I’m clicking open the door and he grabs my wrists. “Where the fuck do you think you’re going?”

  I hurl the keys at the backseat and say, “Go to hell or the casino or wherever the fuck you want with my car.”

  I sprint down the side alley, sobbing in Assamese: how I’ve ended up running down another strange road; how I haven’t seen my folks in a year, haven’t talked to my sister in four, and what does someone with a hundred siblings and aunts and uncles know about losing family; how I’m always the one who has to shut up and listen. I don’t know if it’s the slanting fence over some random lot of dead grass that catches me, but I lean over and feel how far I am from anything like home, despite all my maneuvers, all my bets. I stay angling like that toward the melting sun, the raucous birds, the inevitability of nowhere-else-to-go until I’m breathing normally, my sniffling’s stopped, and I begin to regret stranding Yusuf. As I walk slowly back, I think, What if he’s left with my car? What if something’s happened to him? How will each of us get out?

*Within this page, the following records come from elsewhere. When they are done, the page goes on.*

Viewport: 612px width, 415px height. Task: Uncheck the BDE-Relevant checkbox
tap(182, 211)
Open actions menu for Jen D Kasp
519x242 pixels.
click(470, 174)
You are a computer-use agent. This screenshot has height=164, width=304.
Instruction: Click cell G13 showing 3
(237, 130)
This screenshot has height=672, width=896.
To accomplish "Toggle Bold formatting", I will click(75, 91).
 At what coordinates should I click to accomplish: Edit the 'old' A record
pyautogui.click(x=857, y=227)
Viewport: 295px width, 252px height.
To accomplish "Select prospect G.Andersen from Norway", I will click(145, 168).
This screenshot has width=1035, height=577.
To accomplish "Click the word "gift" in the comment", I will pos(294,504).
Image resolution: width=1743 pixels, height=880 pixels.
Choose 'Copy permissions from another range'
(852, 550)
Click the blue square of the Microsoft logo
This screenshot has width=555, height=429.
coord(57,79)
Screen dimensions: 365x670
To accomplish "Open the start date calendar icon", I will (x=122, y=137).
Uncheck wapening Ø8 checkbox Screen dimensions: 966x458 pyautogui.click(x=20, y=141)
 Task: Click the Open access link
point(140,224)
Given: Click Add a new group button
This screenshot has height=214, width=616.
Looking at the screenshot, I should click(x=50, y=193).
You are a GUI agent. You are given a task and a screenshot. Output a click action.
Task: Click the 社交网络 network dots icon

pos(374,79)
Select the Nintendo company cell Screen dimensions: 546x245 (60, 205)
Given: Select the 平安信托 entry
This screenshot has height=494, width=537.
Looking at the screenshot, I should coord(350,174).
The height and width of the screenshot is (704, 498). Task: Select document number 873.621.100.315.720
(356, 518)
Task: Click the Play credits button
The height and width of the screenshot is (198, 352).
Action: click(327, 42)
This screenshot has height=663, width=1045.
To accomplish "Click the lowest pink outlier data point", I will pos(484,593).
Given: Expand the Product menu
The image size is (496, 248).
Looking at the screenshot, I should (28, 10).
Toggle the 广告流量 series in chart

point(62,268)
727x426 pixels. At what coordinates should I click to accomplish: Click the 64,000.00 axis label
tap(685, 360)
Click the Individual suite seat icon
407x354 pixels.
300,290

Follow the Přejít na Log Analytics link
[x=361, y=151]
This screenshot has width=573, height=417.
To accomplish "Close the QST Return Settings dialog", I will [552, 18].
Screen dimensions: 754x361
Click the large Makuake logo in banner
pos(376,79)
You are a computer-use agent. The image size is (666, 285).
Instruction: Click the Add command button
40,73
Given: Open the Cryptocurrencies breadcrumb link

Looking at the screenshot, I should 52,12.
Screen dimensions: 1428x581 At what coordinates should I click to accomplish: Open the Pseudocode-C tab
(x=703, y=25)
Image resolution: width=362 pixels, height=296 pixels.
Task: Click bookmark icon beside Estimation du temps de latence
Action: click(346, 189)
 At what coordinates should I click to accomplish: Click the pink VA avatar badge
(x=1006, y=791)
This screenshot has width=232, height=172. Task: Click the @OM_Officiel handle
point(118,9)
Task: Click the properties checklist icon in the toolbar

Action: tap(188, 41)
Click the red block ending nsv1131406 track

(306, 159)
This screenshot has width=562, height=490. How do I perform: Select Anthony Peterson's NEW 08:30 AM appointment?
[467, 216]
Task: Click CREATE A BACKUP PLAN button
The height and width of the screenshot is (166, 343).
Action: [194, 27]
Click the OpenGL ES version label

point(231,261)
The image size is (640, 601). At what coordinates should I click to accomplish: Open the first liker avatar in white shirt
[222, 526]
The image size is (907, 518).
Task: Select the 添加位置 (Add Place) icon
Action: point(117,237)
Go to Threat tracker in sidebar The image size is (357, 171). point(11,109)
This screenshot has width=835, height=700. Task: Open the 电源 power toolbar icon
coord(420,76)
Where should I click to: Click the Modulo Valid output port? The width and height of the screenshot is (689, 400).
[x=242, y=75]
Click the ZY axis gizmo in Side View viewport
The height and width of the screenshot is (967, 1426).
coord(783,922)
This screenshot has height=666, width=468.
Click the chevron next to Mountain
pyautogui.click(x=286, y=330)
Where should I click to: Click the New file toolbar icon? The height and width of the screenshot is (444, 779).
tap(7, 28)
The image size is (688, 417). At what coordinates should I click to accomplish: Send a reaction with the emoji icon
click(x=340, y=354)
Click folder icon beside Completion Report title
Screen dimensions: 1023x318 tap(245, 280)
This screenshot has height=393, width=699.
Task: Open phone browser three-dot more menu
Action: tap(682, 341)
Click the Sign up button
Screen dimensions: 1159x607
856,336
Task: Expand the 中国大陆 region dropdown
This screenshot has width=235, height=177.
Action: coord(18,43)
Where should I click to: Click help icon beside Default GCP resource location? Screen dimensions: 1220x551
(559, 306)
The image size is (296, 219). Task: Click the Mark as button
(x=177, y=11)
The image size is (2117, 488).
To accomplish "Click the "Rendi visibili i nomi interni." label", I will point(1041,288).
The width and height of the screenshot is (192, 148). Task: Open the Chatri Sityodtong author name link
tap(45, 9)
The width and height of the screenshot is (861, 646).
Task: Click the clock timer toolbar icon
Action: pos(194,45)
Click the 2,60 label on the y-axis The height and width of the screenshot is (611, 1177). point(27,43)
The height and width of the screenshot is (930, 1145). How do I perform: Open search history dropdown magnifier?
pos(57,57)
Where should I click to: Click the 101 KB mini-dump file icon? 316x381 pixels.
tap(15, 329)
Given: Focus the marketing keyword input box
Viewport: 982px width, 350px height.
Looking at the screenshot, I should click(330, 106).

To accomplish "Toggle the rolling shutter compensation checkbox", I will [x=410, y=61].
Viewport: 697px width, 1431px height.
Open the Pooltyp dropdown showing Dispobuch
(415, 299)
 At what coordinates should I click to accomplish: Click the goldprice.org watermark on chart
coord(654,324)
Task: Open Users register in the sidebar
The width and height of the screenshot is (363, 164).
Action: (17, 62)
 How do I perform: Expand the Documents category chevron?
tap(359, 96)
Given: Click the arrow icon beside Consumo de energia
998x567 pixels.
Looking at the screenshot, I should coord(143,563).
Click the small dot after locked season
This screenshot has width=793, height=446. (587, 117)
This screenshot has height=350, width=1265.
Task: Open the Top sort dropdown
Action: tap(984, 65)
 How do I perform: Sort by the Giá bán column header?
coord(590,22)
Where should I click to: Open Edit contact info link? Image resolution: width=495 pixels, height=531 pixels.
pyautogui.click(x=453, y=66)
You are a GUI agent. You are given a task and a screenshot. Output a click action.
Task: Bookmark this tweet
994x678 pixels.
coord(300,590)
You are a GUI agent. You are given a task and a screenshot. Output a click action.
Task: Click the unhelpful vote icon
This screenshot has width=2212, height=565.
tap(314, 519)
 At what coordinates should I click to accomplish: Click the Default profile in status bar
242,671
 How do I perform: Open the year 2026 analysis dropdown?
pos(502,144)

  Yusuf is stalking back and forth before the car, yelling on the phone. I imagine it’s Tariq because he’s talking half in English, half in Amharic. “Yeah man, she just left me out here! In the middle of redneck Woodland!” When he sees me, he slams the phone shut and climbs into the driver’s seat.

  “Give me the keys.” He extends his hand without glancing at me. “I would’ve left if I could’ve found them but you hid them real well right before you jumped.”

  I cover my face with my palms as I sob against the pane, and Yusuf glowers straight ahead as he drives the county road, tar against indigo sky.

  Only when he pulls over at a gas station does he reach out his hand.

  “I hate the silent treatment,” I say. “I’m not gonna pay for shit if you don’t talk!”

  “So you gonna leave now?” he says. “You don’t like it when I talk, you don’t like it when I don’t talk. Then you strand a brother in the middle of this racist-ass place. Nobody I know would pull a stunt like that. You know what it feels like for me to come out here?”